Back in 2008, China recalled approximately 9,000 tons of powdered baby formula. It was revealed that China’s largest producer of the stuff had issued products cut with melamine, a dangerous chemical used for plastic that can also be used to falsely indicate high protein levels when added to milk. According to reports, it was this misleading nutritional information that led to at least six deaths from complications with their kidneys. Ultimately, the scandal affected 300,000 victims. Two men were sentenced to death by Shijiazhuang’s Intermediate People’s Court for their role in selling the contaminated powder.

#2: Volkswagen

Back in 2015, the U.S. Environmental Protection Agency charged Volkswagen with breaching the Clean Air Act, a 1963 law that tries to ensure exactly what its name implies. The investigation revealed that 11 million Volkswagen vehicles that had turbocharged direct injection diesel engines were programmed using defeat devices to keep emissions at approved levels during testing periods, but would forgo those controls afterwards, thereby releasing unapproved levels of Nitrogen Oxide into the air. As a result, Volkswagen made plans to invest over 18 billion dollars to refit affected models across the globe and reduce their emissions.

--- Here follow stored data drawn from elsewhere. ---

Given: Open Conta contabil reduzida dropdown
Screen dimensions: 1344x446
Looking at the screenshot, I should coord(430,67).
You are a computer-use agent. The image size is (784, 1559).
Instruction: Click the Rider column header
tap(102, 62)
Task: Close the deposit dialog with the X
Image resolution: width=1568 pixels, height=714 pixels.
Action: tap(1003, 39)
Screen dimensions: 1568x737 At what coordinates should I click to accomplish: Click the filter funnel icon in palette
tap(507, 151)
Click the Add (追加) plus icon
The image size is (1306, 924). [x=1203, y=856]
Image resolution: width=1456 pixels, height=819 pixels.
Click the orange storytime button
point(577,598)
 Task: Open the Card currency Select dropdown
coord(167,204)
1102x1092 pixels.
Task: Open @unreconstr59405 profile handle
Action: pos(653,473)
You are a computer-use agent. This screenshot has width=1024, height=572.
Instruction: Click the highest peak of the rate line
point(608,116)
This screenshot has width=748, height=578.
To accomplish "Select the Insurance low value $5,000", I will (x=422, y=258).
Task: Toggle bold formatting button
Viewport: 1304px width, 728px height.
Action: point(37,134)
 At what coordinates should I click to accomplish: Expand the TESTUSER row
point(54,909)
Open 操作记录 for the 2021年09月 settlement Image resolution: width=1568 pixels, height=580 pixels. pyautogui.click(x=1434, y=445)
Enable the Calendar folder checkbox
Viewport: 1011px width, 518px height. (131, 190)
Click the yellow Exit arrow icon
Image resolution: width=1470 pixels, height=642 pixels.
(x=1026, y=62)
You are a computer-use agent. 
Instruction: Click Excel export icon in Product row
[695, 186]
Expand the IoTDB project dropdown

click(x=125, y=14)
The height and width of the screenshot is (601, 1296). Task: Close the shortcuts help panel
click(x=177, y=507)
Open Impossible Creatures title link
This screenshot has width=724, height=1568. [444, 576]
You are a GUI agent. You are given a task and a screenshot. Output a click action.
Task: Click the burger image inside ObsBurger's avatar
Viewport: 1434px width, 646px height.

As you can imagine, their reputation also took a bit of a hit.

#1: Takata Airbags

Chances aren’t bad that you’ve sat in a car with Takata Corporation airbags, given that they’ve been manufactured since 1988, and cover 20% of the airbag market. However, in 2013, complaints against the company came pouring in, citing issues that may’ve spanned the previous ten years. Honda asserted that their product caused eight deaths and approximately one hundred injuries, claiming that, even in minor collisions, Takata airbags propelled deadly shrapnel upon deployment. An investigation revealed it was a Takata production plant in Mexico that had inappropriately assembled the less stable parts of the airbags. Over the course of the controversy, several recalls were issued, necessitating the recall of millions of vehicles from various brands, including Ford, Toyota, Chrysler and BMW.